The Auto-GPT project has collected data showing that AI agents built on top of the project are steadily becoming more capable. Naihin, Hamadi, and other contributors continue to modify Auto-GPT’s code.

Later this month, the project will hold a hackathon offering a $30,000 prize for the best agent built with Auto-GPT. Entrants will be graded on their ability to perform a range of tasks deemed to be representative of day-to-day computer use. One involves searching the web for financial information and then writing a report in a document saved to the hard drive. Another entails coming up with an itinerary for a month-long trip, including details of the necessary tickets to purchase.

Agents will also be given tasks designed to trip them up, like being asked to delete large numbers of files on a computer. In this instance, success requires refusing to carry out the command.

Like the appearance of ChatGPT, progress on creating agents powered by the same underlying technology has triggered some trepidation about safety. Some prominent AI scientists see developing more capable and independent agents as a dangerous path.

Yoshua Bengio, who jointly won the Turing Award for his work on deep learning, which underpins many recent advances in AI, wrote an article in July arguing that AI researchers should avoid building programs with the ability to act autonomously. “As soon as AI systems are given goals—to satisfy our needs—they may create subgoals that are not well-aligned with what we really want and could even become dangerous for humans,” wrote Bengio, a professor at the University of Montreal.

Others believe that agents can be built safely—and that this might serve as a foundation for safer progress in AI altogether. “A really important part of building agents is that we need to build engineering safety into them,” says Kanjun Qui, CEO of Imbue, a startup in San Francisco working on agents designed to avoid mistakes and ask for help when uncertain.
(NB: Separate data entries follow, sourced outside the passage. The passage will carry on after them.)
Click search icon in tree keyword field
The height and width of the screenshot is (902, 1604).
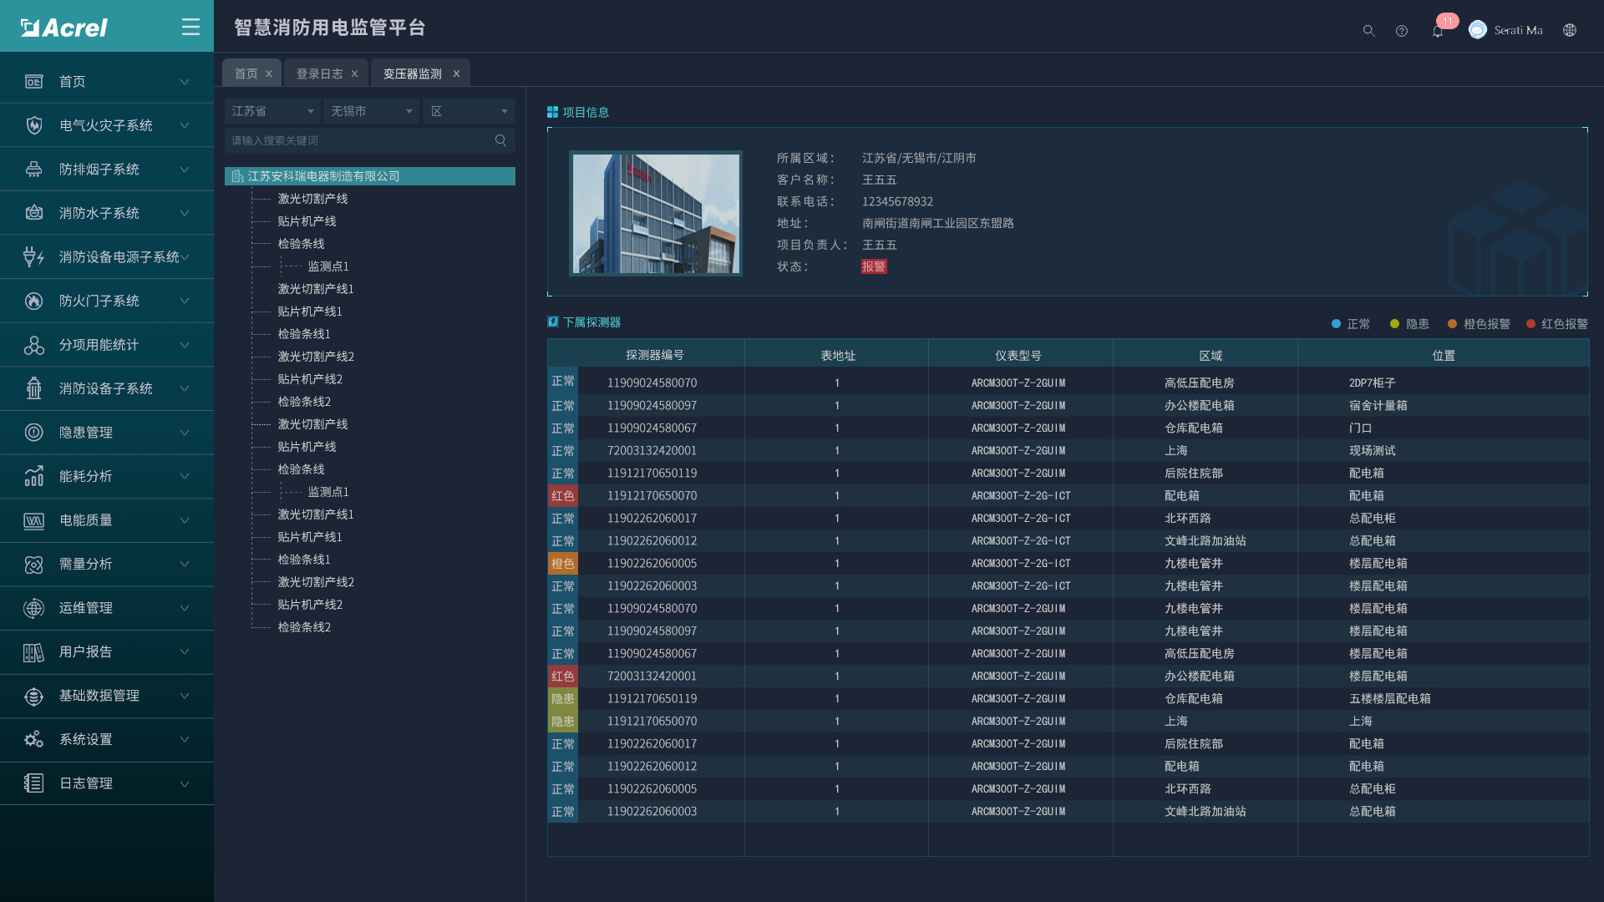coord(500,140)
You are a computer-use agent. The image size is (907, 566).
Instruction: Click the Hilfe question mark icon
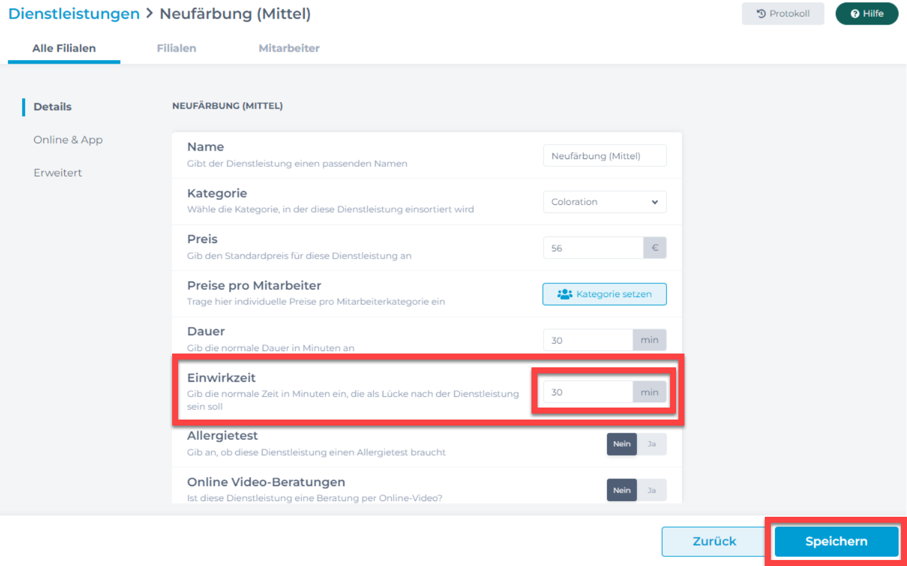click(855, 14)
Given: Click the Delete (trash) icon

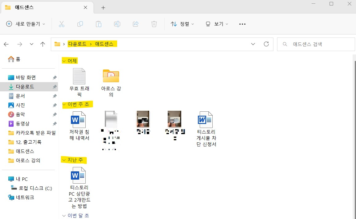Looking at the screenshot, I should 154,24.
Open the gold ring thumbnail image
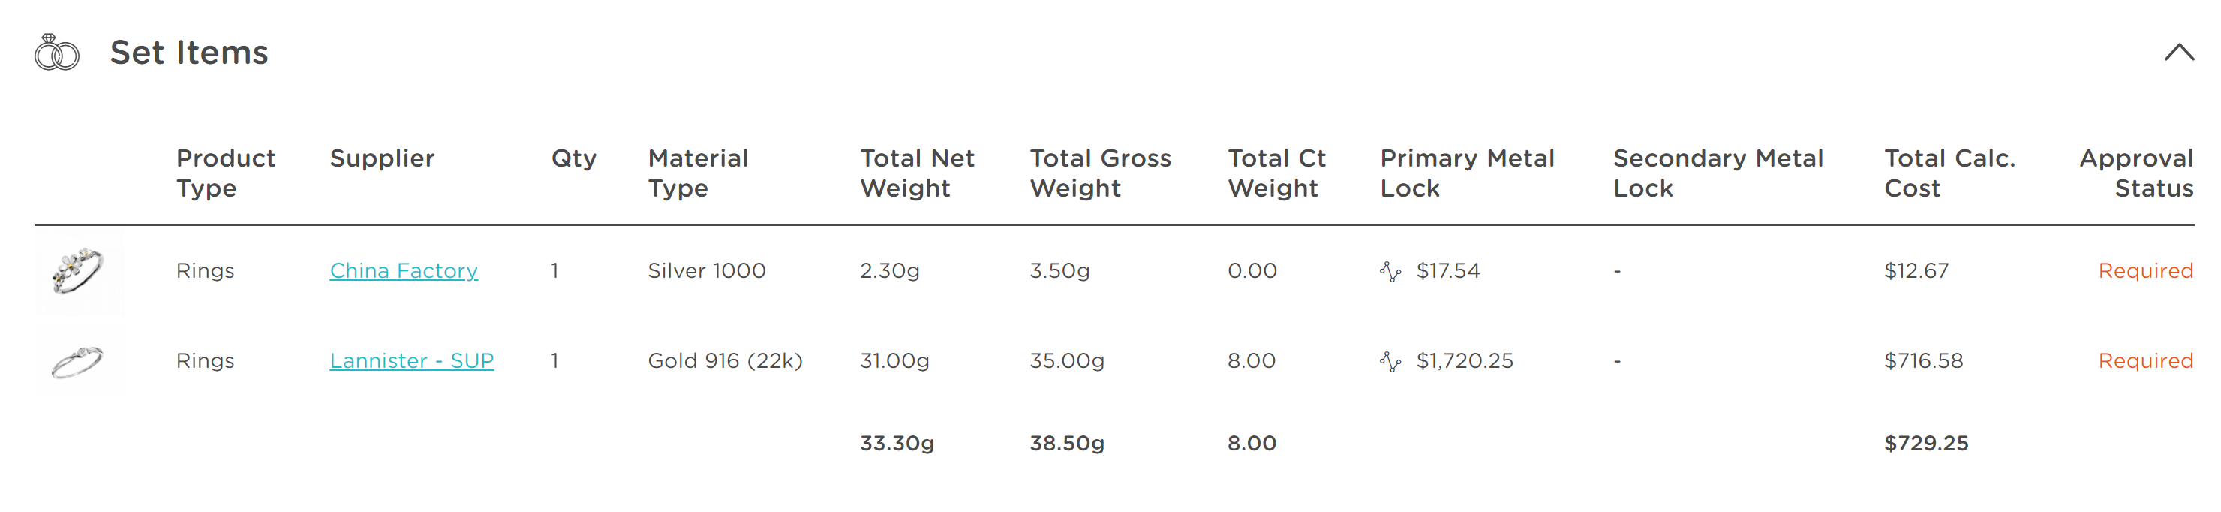2221x512 pixels. (78, 361)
The company announced $200 million in new investment funding this month.

Imbue is developing agents capable of browsing the web or using a computer, but it is also testing out techniques for making them safer with coding tasks. Beyond just generating a solution to a programming problem, the agents will try to judge how confident they are in a solution, and ask for guidance if unsure. “Ideally agents can have a better sense for what is important, what is safe, and when it makes sense to get confirmation from the user,” says Imbue’s CTO, Josh Albrecht,

Celeste Kidd, an assistant professor at UC Berkeley who studies human learning and how it can be mimicked in machines is an adviser to Imbue. She says it is unclear if AI models trained purely on text or images from the web could learn for themselves how to reason about what they are doing, but that building safeguards on top of the surprising capabilities of systems like ChatGPT makes sense. “Taking what current AI does well—completing programming tasks and engaging in conversations that entail more local forms of logic—and seeing how far you can take that, I think that is very smart,” she says.
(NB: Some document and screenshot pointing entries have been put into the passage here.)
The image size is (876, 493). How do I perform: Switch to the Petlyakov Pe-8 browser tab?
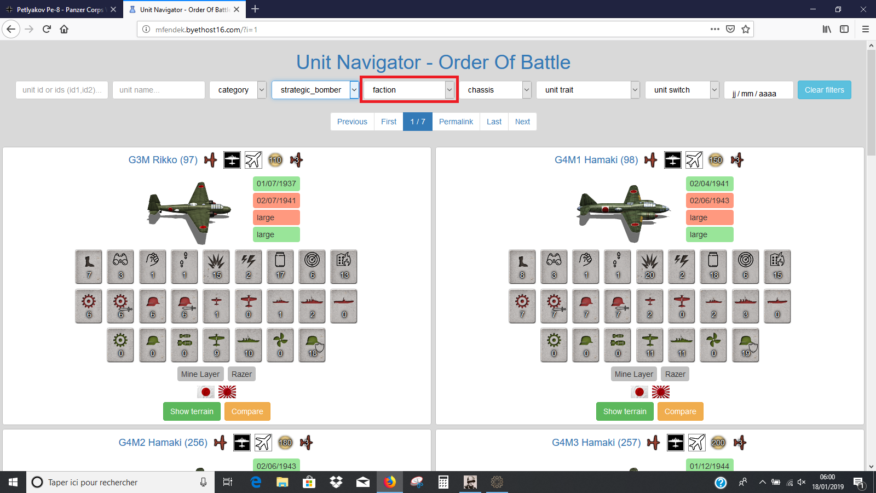click(x=60, y=9)
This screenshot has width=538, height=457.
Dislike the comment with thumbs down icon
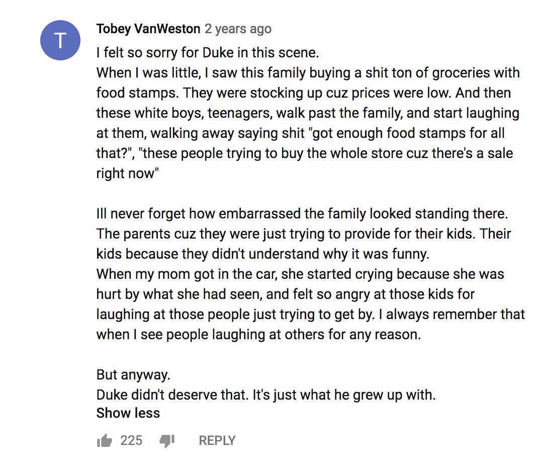click(167, 441)
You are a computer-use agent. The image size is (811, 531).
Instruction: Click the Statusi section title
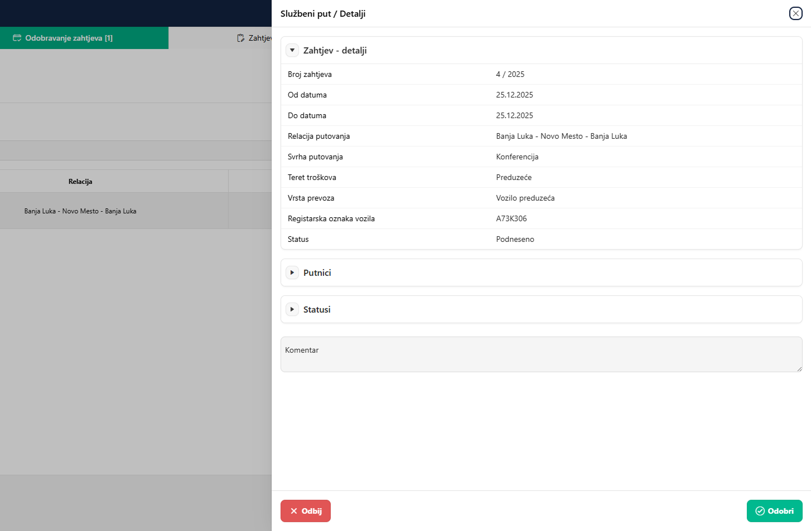point(317,309)
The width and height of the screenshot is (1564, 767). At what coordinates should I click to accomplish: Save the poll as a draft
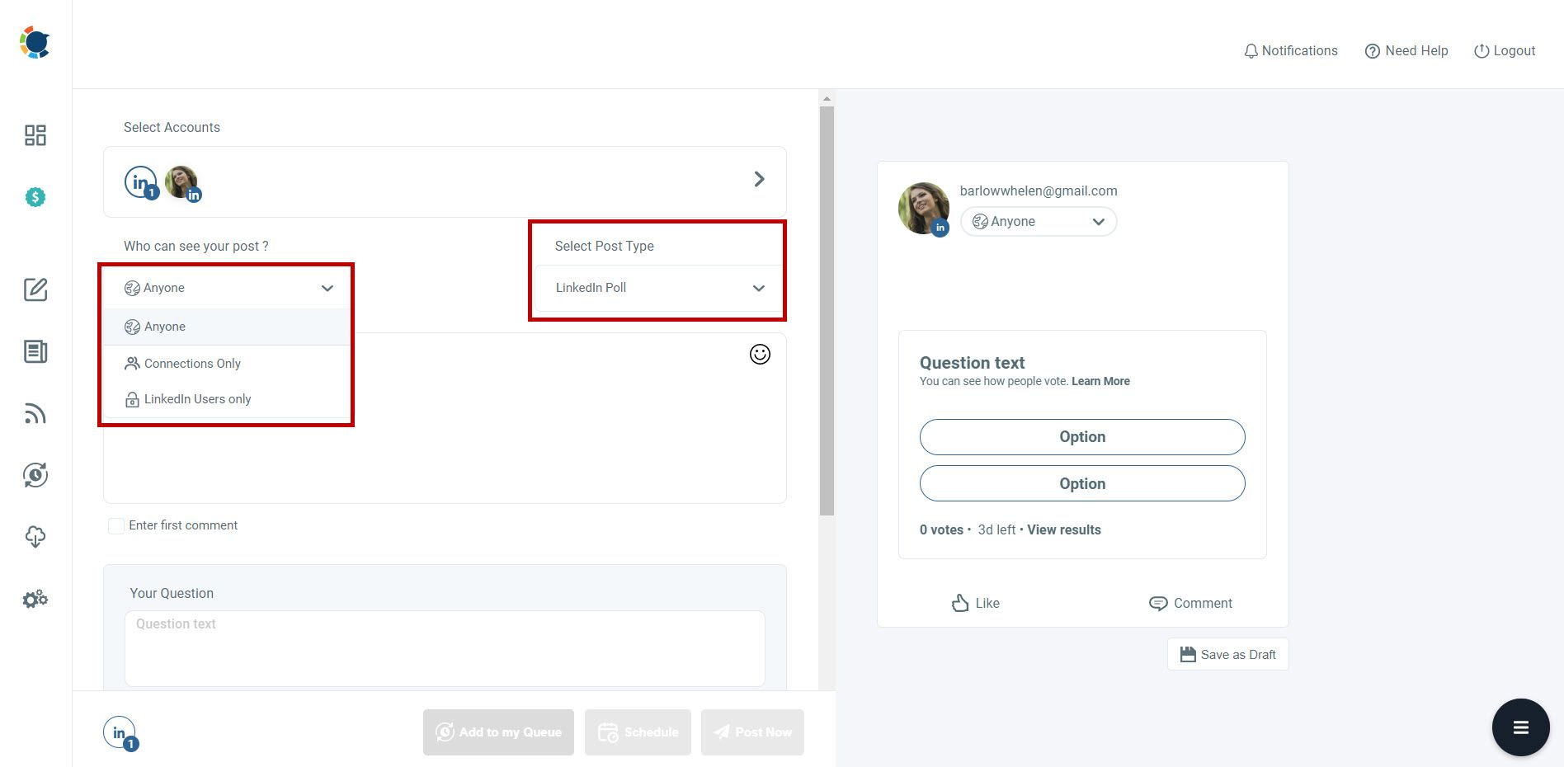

The agents that Imbue is building might avoid the kinds of errors that currently plague such systems. Tasked with emailing friends and family with details of an upcoming party, an agent might pause if it notices that the “cc:” field includes several thousand addresses.

Predicting how an agent might go off the rails is not always easy, though. Last May, Albrecht asked one agent to solve a tricky mathematical puzzle. Then he logged off for the day.

The following morning, Albrecht checked back, only to find that the agent had become fixated on a particular part of the conundrum, trying endless iterations of an approach that did not work—stuck in something of an infinite loop that might be the AI equivalent of obsessing over a small detail. In the process it ran up several thousand dollars in cloud computing bills.

“We view mistakes as learning opportunities, though it would have been nice to learn this lesson more cheaply,” Albrecht says.